Fidèle à cet esprit et aux tendances du Portique, Epictète commence par là, et arrive à son tour à cette idée, qui est comme le centre de sa philosophie, — qu’il faut bien distinguer ce qui dépend de nous et ce qui n’en dépend pas, et n’établir aucun fondement sur le premier, moyennant quoi on ne connaîtra jamais ni la douleur, ni la souffrance, ni l’angoisse. Mais la seule chose qui dépende de nous, c’est la volonté ; et ainsi on se rapproche peu à peu de la morale proprement dite, après qu’on a remarqué que, — si nos maux et nos biens nous viennent du monde extérieur, qui ne dépend pas de nous, — le contentement ou le mécontentement intérieur nous vient de la volonté. Après cela, on se demanda si c’était aux deux premiers, ou aux deux autres, qu’il fallait donner les noms de bonum et malum. À vrai dire, il n’y avait rien là que d’arbitraire, et le nom ne changeait rien à la chose. Néanmoins les stoïciens engagèrent là-dessus des discussions interminables avec les péripatéticiens et les épicuriens ; et ils passèrent leur temps à établir une comparaison impossible entre deux quantités irréductibles l’une à l’autre, et à se jeter mutuellement à la tête les sentences opposées et paradoxales, qu’ils déduisaient. Cicéron nous a transmis, dans ses Paradoxa, un recueil intéressant de ces doctrines stoïciennes.

Zénon, le fondateur du Portique, semble d’abord avoir pris un tout autre chemin. Son point de départ était celui-ci : Pour arriver au souverain bien, c’est-à-dire à la félicité, au repos de l’esprit, il faut vivre d’accord avec soi-même : ομολογουμενως ζην τουτο δε εστι καθ’ενα λογον και συμφωνον ζην (consonanter vivere : hoc est secundum unam rationem et concordem sibi vivere) [Stob., Ecl., eth., L. II, C. vii, p. 132]. Ailleurs : αρετην διαθεσιν ειναι ψυχης συμφωνον εαυτη περι ολον τον βιον (virtutem esse animi affectionem secum per totam vitam consentientem) [ibid., p. 104]. Mais cela n’était possible qu’à condition de se déterminer raisonnablement, d’après des principes, et non d’après des impressions changeantes et des caprices, surtout si l’on considère que les maximes seules de notre conduite, et non le succès ou les circonstances extérieures, sont en notre pouvoir. Pour être toujours conséquent avec soi, il fallait donc choisir les premières et non les secondes, et ainsi la morale est rétablie.

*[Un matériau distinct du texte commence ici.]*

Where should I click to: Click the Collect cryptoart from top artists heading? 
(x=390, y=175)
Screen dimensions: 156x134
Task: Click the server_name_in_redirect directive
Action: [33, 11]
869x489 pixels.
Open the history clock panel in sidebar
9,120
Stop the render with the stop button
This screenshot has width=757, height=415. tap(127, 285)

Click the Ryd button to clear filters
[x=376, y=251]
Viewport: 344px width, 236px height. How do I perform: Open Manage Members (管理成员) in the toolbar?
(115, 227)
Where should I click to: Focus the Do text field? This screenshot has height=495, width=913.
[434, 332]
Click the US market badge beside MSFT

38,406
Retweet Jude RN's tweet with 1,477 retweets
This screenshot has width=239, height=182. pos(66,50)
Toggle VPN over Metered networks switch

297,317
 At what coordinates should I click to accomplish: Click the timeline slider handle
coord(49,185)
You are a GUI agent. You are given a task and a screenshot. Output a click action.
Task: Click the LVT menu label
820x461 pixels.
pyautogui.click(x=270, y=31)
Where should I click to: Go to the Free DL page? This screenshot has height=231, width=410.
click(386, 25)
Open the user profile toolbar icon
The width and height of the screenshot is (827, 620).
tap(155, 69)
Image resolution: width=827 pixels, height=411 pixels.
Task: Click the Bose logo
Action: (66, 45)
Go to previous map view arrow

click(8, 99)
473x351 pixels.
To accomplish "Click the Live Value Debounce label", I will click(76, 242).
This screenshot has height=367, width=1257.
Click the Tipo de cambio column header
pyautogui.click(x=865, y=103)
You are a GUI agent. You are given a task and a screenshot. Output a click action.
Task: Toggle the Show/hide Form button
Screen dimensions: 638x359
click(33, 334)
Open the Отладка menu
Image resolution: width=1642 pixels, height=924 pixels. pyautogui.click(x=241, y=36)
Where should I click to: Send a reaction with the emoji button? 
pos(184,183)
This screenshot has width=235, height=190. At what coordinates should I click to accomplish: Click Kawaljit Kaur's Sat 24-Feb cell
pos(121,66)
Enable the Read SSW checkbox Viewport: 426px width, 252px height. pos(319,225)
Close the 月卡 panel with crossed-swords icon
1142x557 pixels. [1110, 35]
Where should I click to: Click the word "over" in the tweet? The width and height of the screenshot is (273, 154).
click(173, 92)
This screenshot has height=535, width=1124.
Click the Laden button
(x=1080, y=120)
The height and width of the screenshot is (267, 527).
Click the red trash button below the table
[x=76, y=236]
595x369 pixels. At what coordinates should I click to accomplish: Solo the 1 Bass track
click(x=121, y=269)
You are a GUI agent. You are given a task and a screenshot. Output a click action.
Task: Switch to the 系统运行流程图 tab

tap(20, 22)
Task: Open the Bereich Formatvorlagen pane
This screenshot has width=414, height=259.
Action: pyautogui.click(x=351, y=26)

Déjà, les successeurs immédiats de Zénon trouvèrent le principe de sa morale (vivre d’accord avec soi-même) trop formel et trop vide. Ils lui donnèrent alors un contenu, en ajoutant « conformément à la nature » (ομολογουμενως τη φυσει ζην) ; cette nouvelle précision, suivant le témoignage de Stobée, est due à Cléanthe ; elle devait le conduire très loin, vu la grande étendue du concept, et l’indétermination de la formule. Cléanthe en effet désignait par là toute la nature en général ; Chrysippe, la nature humaine en particulier. Tout ce qui convenait à celle-ci devait seul être considéré comme vertueux, de même que tout ce qui convient à la nature animale peut seul être considéré comme la satisfaction de ses instincts ; c’était un retour énergique à la doctrine de la vertu, et, coûte que coûte, on fonda l’éthique sur la physique. Les stoïciens cherchaient avant tout l’unité de principe ; Dieu et le monde ne pouvaient être séparés dans leur système.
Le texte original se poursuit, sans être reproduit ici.